_What the exercise asks_:
Consider the listing below. Extract exactly the lines from the line containing "You are a GUI agent. The screenshot is 1376×2576." to the line containing "The UK plans", both included.

_Entries shown_:
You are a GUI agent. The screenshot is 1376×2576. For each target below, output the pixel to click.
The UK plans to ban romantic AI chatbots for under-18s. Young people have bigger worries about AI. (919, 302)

--

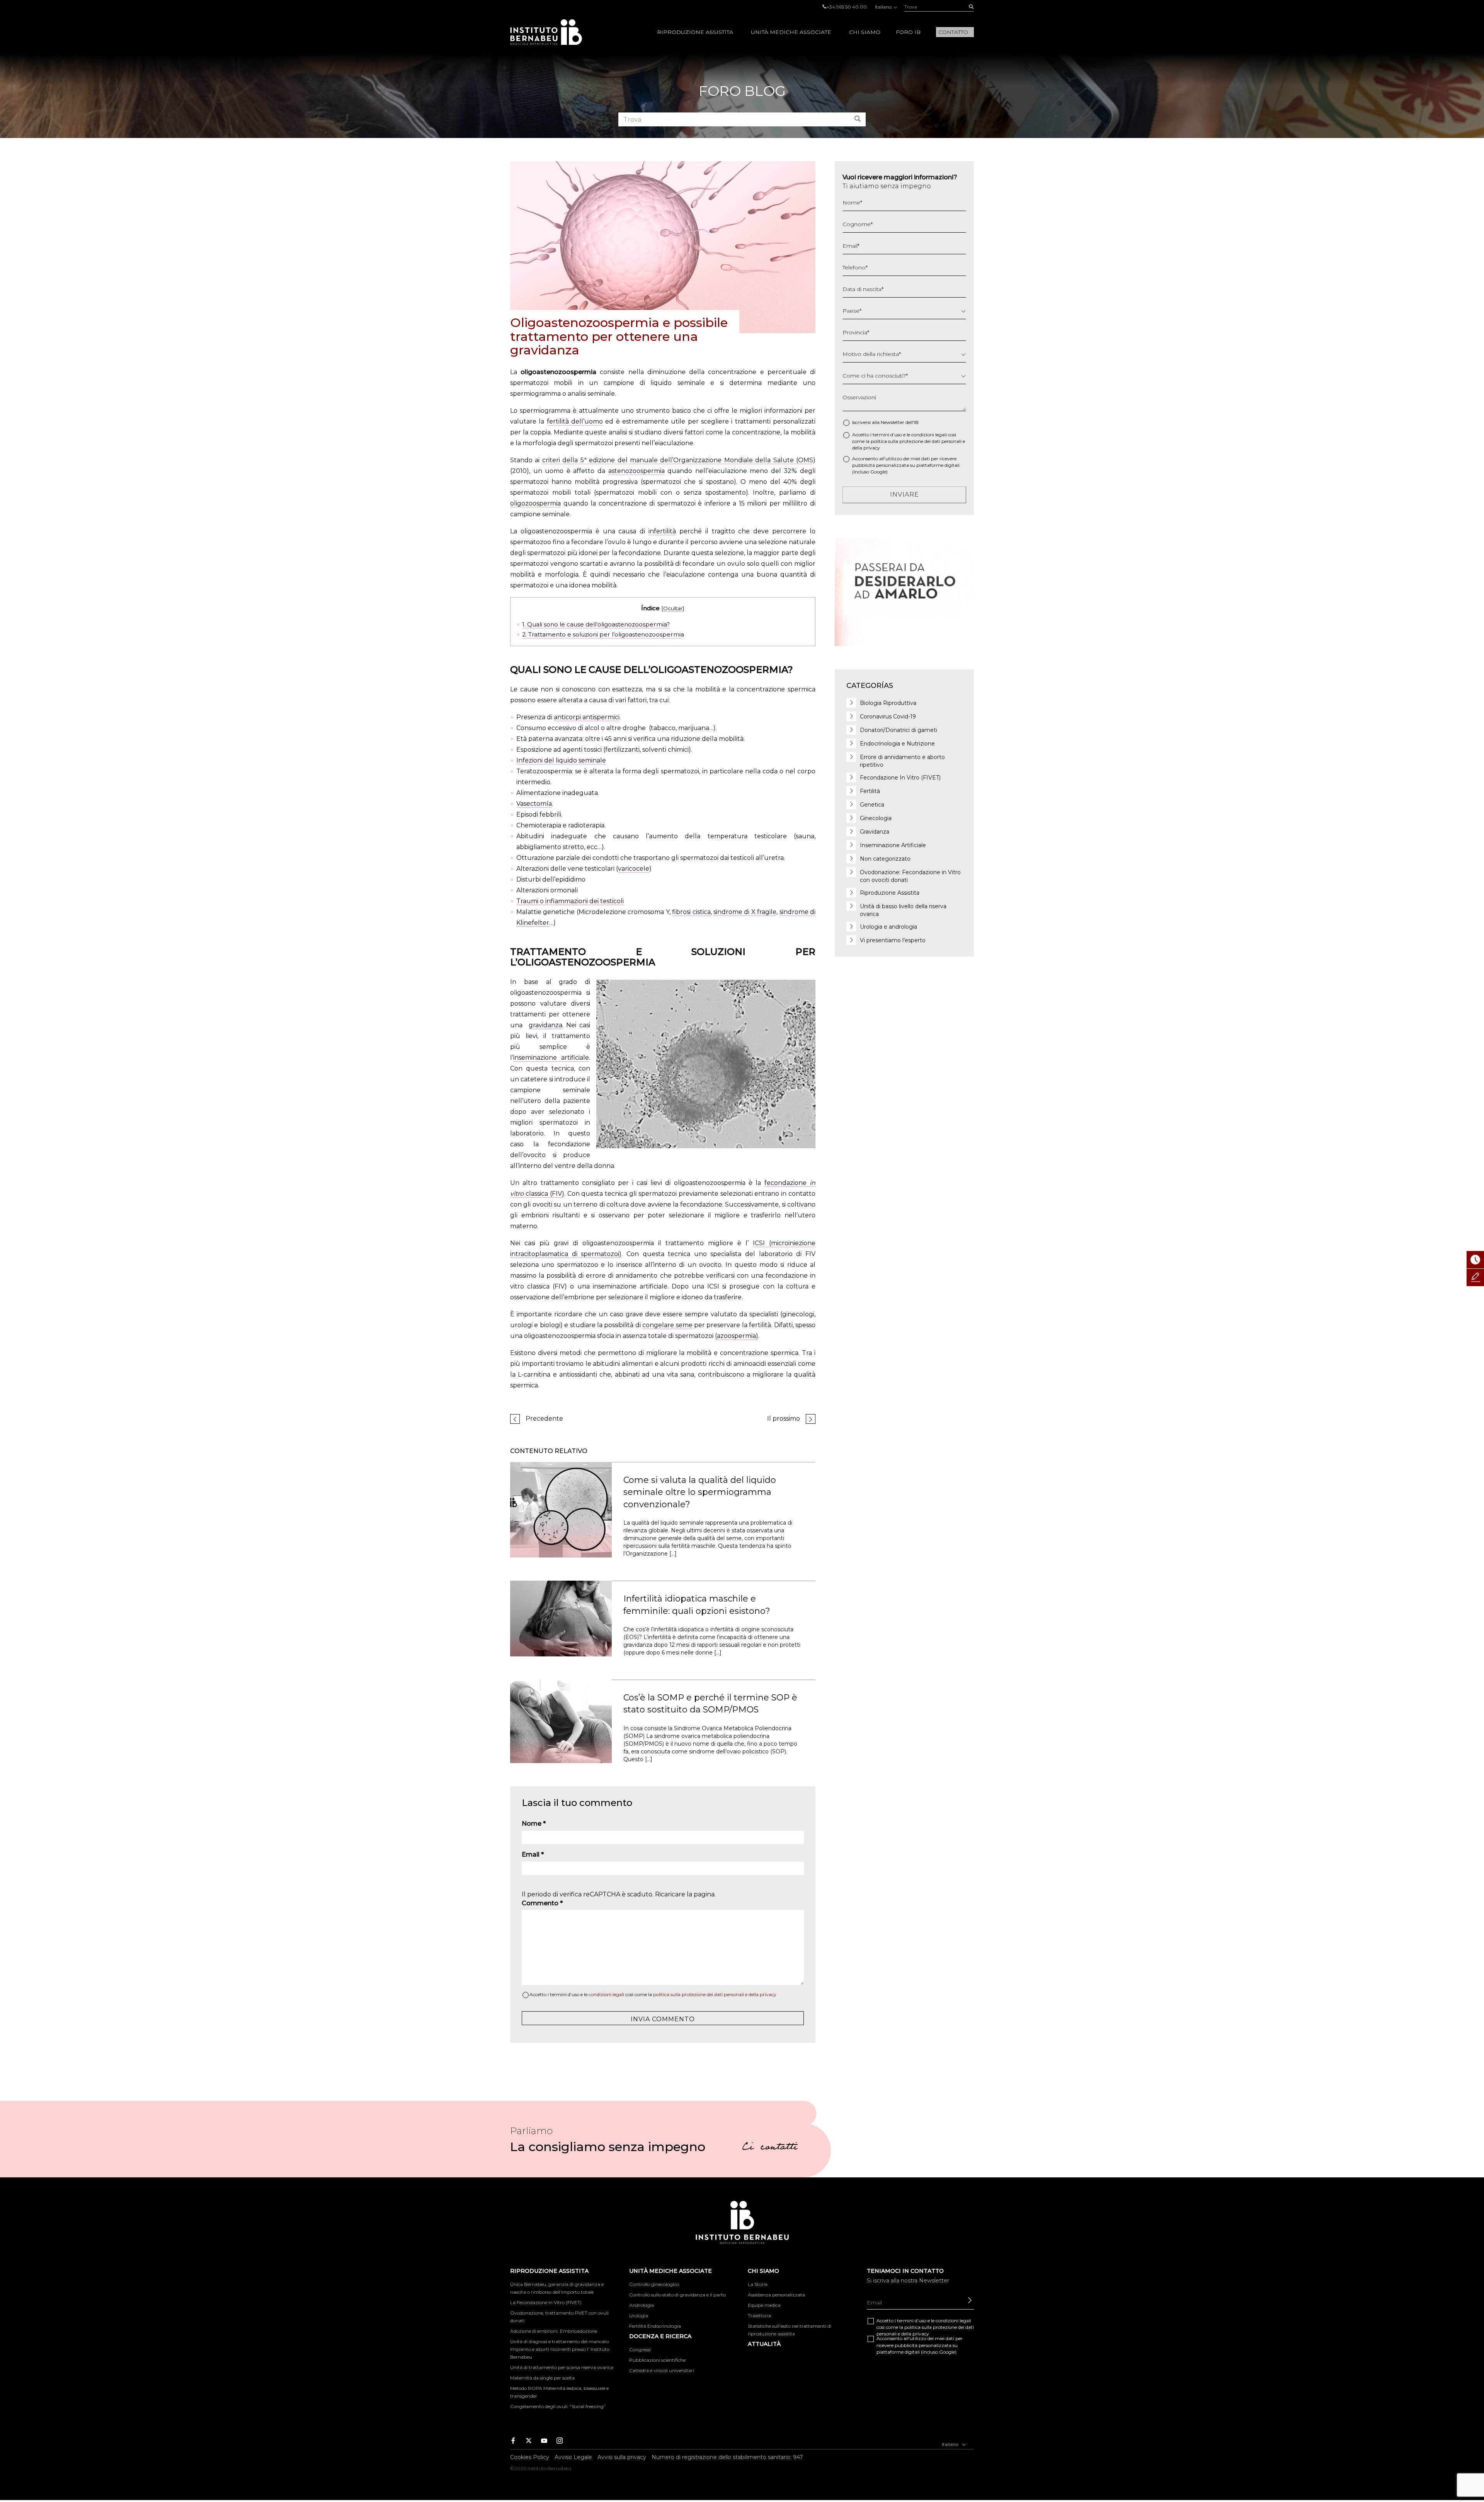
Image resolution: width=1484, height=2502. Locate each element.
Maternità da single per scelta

---

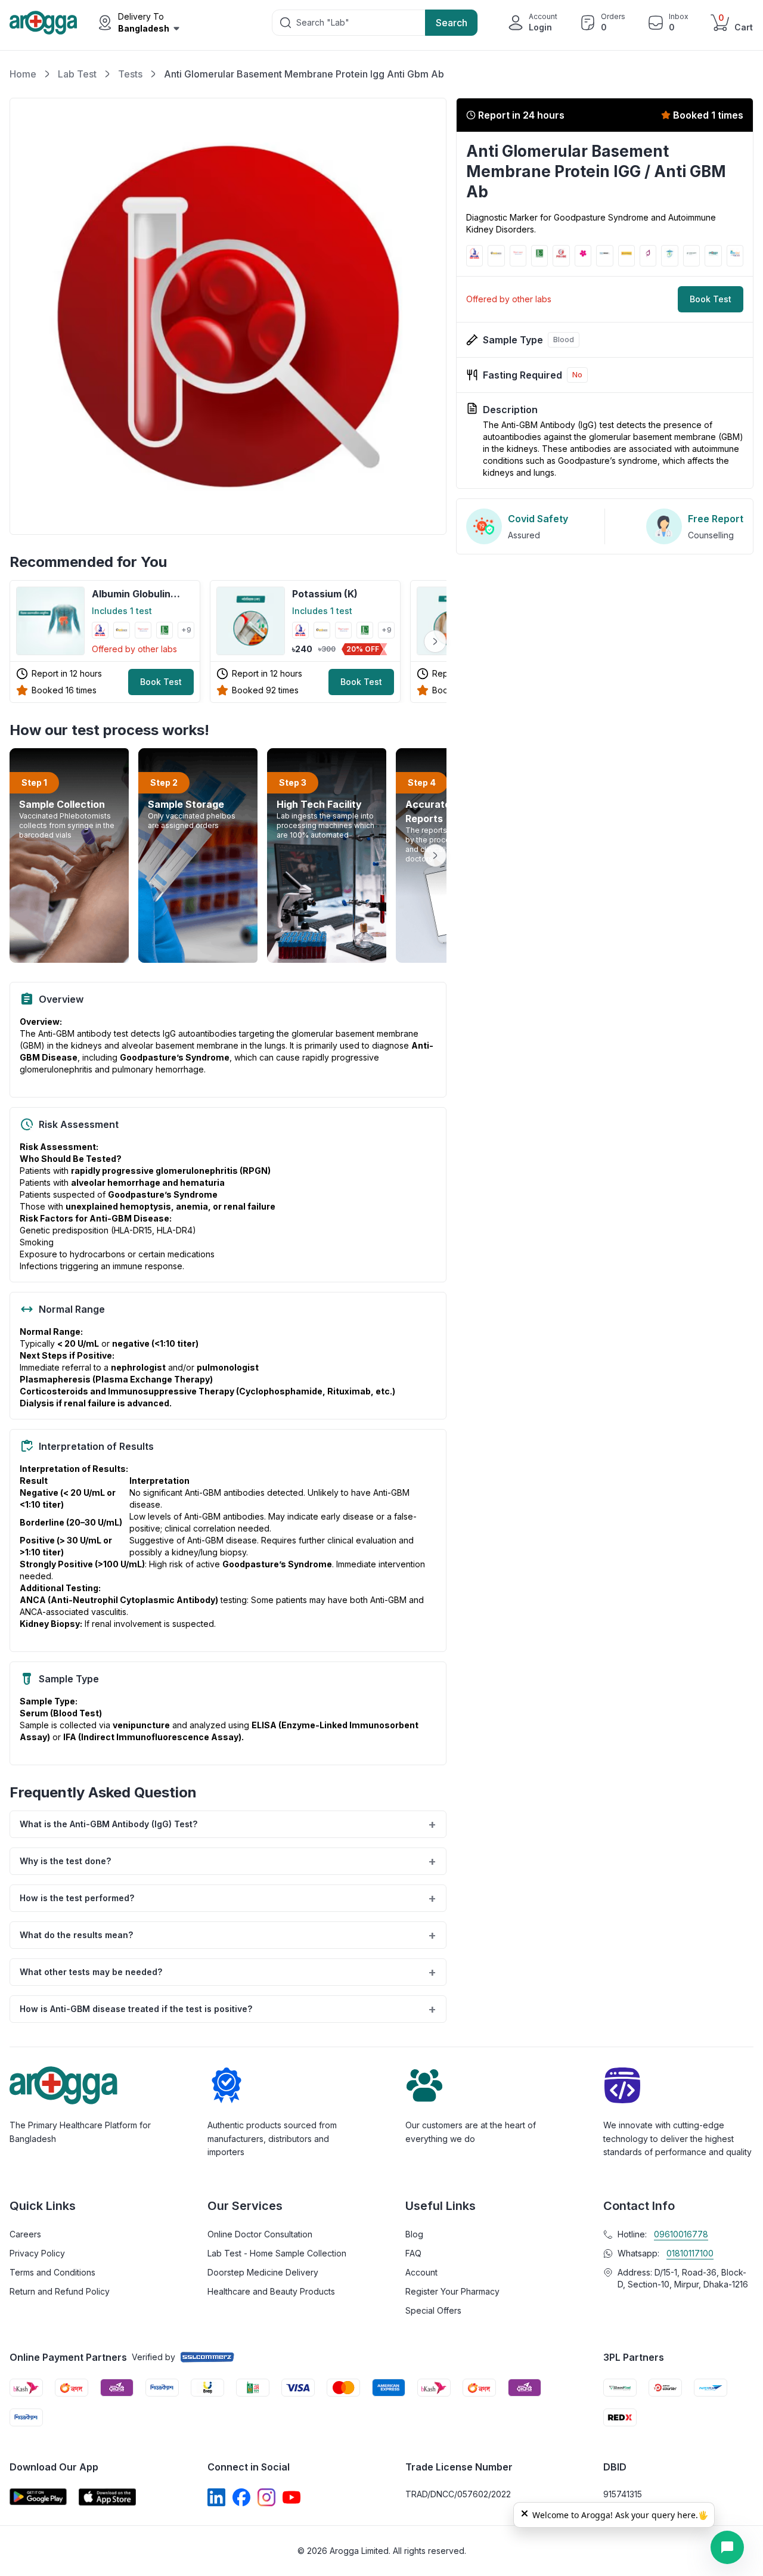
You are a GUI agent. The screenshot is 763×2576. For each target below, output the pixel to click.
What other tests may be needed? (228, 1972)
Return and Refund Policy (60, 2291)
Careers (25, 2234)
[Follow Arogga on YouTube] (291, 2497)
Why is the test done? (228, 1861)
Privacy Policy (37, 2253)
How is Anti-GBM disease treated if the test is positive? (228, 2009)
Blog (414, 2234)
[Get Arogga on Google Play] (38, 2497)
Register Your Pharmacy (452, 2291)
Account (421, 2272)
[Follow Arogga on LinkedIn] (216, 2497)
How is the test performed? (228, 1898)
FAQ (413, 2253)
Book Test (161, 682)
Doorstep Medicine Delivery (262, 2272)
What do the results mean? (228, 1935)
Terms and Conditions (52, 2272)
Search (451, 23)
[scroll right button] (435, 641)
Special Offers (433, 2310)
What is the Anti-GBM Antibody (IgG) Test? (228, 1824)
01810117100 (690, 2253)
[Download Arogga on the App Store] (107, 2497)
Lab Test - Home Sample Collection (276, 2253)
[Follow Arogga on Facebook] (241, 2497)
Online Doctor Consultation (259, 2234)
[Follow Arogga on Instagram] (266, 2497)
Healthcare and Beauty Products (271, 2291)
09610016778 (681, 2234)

_Answer to this exercise_:
You are a GUI agent. The screenshot is 1376×2576. For each target below, output the pixel to click.
The UK plans to ban romantic AI chatbots for under-18s. Young people have bigger worries about AI. (919, 302)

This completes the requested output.